Provided information start

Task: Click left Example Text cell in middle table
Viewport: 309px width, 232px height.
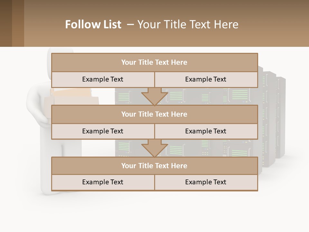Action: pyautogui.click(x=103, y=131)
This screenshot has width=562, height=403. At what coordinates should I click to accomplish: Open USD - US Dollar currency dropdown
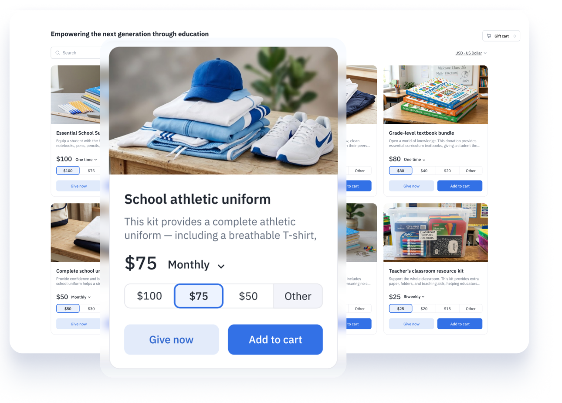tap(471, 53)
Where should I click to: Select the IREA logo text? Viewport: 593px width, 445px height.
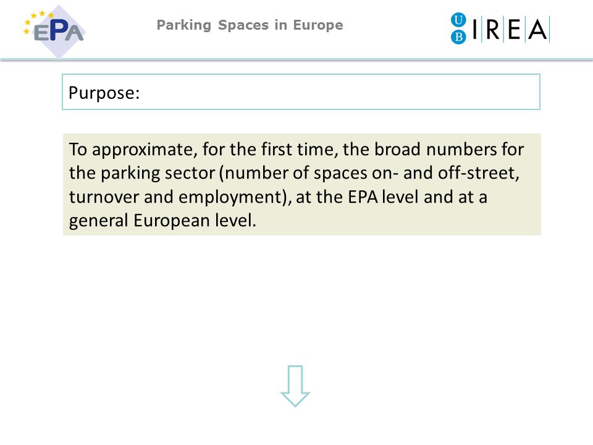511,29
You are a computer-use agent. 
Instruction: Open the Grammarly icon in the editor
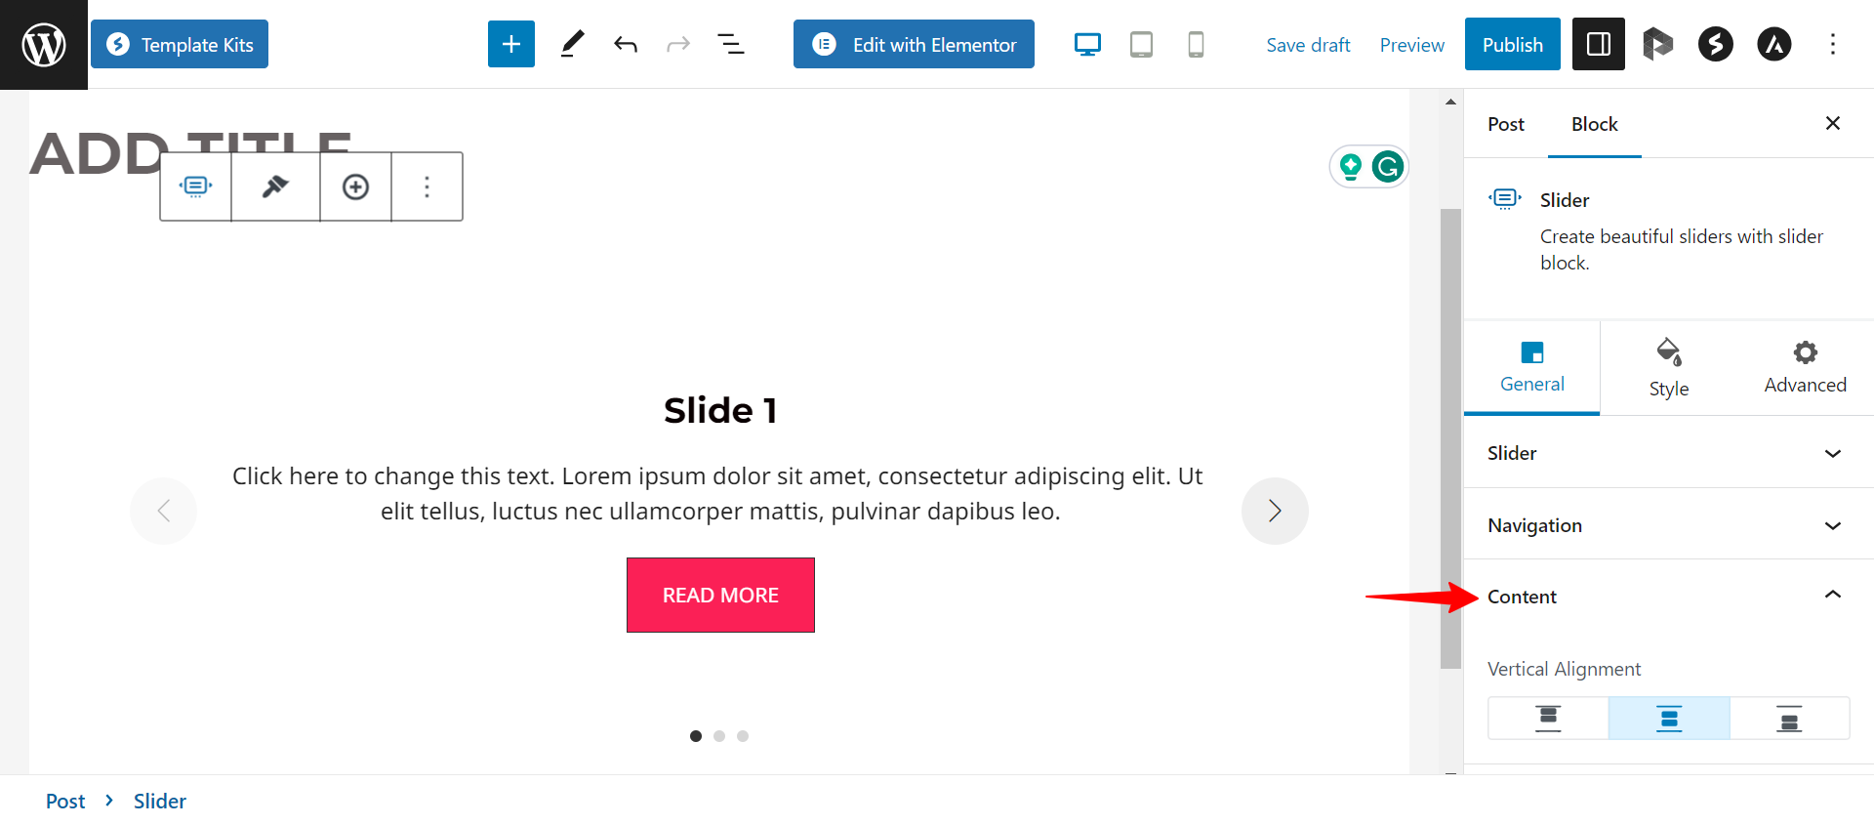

Provided information end

Reproduce all of the rows above word for word, leaving out the pictures.

Task: Click left Example Text cell in middle table
Viewport: 309px width, 232px height.
Action: pyautogui.click(x=103, y=131)
This screenshot has width=562, height=403. At what coordinates should I click to accomplish: Open USD - US Dollar currency dropdown
tap(471, 53)
Where should I click to: Select the IREA logo text? Viewport: 593px width, 445px height.
511,29
You are a computer-use agent. 
Instruction: Open the Grammarly icon in the editor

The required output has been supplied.